Полусонный Бернекер стоял рядом с Ноем, его глаза слипались.
— Хорошо, — говорил подполковник, кивая головой, — хорошо, очень
хорошо. — Но Ной едва мог припомнить, о чем говорил этот человек. Он знал
только, что ему было очень грустно, но почему, вспомнить было трудно.
— Очень хорошо, ребята, — любезно сказал человек с багровым лицом.
Казалось, он улыбался им. — Помимо всего прочего… вы получите за это
медали. Я сейчас же передам эту схему в штаб корпусной артиллерии.
Я сейчас же передам эту схему в штаб корпусной артиллерии.
Заходите сегодня после обеда, и я скажу вам, что из этого вышло.
Ной был как в тумане и все силился понять, почему у этого человека
такое багровое лицо и о чем он, собственно, говорит.
— Я бы хотел получить назад фотографию, — произнес он. — Это моя жена и
сын.
— Конечно, конечно, — подполковник еще шире заулыбался, показав старые
желтые зубы над седой в багровых пятнах бородой. — Ты сможешь получить ее
обратно, когда зайдешь после, обеда. Третья рота переформировывается.
Считая вас двоих, в роте осталось около сорока человек. — Ивенс, —
приказал он солдату, который дремал, прислонившись к стене сарая, —
проводи-ка их в третью роту. Не пугайтесь, — сказал он, улыбнувшись Ною, —
это не далеко, на соседнем поле. — Он снова склонился над схемой,
покачивая головой и повторяя: — Хорошо, очень хорошо. — Ивенс вывел их из
сарая и повел сквозь утреннюю дымку на соседнее поле.

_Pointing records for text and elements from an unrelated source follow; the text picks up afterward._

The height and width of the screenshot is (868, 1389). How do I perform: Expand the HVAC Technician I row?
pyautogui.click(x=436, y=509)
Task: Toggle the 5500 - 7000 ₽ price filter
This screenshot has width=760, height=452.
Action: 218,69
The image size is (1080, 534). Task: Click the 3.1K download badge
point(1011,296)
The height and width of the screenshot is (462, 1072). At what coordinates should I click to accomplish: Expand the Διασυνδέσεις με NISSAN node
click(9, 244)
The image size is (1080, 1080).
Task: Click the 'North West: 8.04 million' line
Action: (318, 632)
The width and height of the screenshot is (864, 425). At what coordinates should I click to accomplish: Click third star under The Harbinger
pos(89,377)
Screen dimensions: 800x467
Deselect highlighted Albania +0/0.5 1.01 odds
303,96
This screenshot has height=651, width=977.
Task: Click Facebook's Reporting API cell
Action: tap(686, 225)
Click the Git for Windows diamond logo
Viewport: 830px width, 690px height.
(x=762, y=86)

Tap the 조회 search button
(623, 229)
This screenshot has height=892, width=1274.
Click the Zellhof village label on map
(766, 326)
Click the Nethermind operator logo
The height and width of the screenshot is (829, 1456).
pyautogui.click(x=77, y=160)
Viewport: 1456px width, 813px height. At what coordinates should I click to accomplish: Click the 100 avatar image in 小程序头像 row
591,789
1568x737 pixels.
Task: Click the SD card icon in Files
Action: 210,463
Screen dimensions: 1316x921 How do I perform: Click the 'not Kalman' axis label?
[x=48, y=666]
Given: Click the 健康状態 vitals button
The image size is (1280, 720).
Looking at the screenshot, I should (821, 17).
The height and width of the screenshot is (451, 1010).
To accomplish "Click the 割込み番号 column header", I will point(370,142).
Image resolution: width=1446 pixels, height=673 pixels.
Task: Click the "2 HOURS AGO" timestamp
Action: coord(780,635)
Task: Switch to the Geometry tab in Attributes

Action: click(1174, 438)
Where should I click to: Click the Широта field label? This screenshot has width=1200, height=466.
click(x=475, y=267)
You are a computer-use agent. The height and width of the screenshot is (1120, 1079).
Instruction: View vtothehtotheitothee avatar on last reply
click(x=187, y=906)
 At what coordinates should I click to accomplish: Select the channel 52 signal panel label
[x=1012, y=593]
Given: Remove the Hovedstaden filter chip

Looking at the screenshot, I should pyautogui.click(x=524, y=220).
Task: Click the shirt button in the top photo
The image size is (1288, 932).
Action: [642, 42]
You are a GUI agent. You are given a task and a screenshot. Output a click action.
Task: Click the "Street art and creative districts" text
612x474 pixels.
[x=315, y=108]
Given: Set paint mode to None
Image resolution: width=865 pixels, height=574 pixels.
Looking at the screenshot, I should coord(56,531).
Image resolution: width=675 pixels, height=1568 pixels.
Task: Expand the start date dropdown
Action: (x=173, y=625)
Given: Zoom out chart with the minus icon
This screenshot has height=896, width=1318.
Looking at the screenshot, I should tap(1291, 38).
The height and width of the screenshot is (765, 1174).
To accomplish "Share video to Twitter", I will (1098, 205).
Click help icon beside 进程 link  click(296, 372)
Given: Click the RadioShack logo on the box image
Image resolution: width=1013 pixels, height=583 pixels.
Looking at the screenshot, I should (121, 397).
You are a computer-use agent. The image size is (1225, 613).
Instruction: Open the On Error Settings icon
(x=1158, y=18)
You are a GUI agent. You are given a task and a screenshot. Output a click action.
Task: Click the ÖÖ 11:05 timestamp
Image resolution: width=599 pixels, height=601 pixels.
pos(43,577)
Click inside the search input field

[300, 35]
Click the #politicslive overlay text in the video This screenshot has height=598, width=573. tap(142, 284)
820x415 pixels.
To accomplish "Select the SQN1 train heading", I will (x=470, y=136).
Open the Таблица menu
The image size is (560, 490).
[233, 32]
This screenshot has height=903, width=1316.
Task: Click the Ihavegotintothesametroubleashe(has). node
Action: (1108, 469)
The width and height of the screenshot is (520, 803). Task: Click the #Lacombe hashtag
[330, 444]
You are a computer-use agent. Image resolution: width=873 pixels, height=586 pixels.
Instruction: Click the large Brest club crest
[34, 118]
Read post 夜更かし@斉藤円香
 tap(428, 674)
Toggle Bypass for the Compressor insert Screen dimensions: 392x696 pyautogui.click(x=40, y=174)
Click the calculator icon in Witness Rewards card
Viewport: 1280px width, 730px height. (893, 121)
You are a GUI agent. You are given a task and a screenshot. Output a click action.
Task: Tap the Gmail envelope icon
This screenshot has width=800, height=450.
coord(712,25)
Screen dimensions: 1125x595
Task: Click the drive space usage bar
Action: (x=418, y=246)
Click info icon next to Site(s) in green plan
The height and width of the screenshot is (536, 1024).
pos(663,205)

Первым человеком, которого они встретили, был лейтенант Грин, который,
едва взглянув на них, сказал:
— Там есть одеяла. Завернитесь в них и ложитесь спать. Я поговорю с
вами потом.
По пути они увидели Шилдса, ротного писаря. Он уже успел устроить себе
маленький письменный стол, приспособив для этого два пустых ящика из-под
продуктов, которые примостил в канаве под деревьями, на краю поля.
— Эй, вы, — крикнул им Шилдс, — тут у меня есть почта для вас. Первая
весточка. Я чуть было не отослал ее обратно. Я думал, вы пропали без
вести.
Он порылся в вещевом мешке и вытащил несколько конвертов. Среди них был
коричневый конверт из оберточной бумаги для Ноя, подписанный рукой Хоуп.
Ной спрятал его в карман своей рубашки, снятой с убитого, потом взял три
одеяла. Вместе с Бернекером они не спеша выбрали место под деревом и
расстелили одеяла. Тяжело опустившись на землю, они стащили с ног выданные
им ботинки. Ной вскрыл конверт. Оттуда выпал маленький журнальчик. Не
обратив на него внимания, он принялся читать письмо Хоуп.
«Мой любимый, — писала она. — Я должна сразу объяснить, почему я
посылаю тебе этот журнал. Те стихи, которые ты написал в Англии и послал
мне, показались мне такими прекрасными, что я не могла держать их только
для себя и взяла на себя смелость послать их…»
Ной взял журнал. На обложке он увидел свое имя. Он раскрыл журнал и
стал перелистывать страницы. Потом снова увидел свое имя и под ним четкие,
мелкие строчки стихов.
«Страшись сердечного волнения, — читал он, — сердца не терпят злых
разлук…»
— Эй, — позвал он, — послушай-ка, Бернекер.
— Что? — Бернекер попытался было прочитать свои письма, но бросил и,
лежа на спине под одеялами, бездумно глядел в небо. — Чего тебе?
— Знаешь что, Бернекер, — сказал Ной, — ведь мои стихи напечатали в
журнале. Хочешь прочитать?
После долгой паузы Бернекер приподнялся и сел.
— Конечно, — сказал он, — давай его сюда.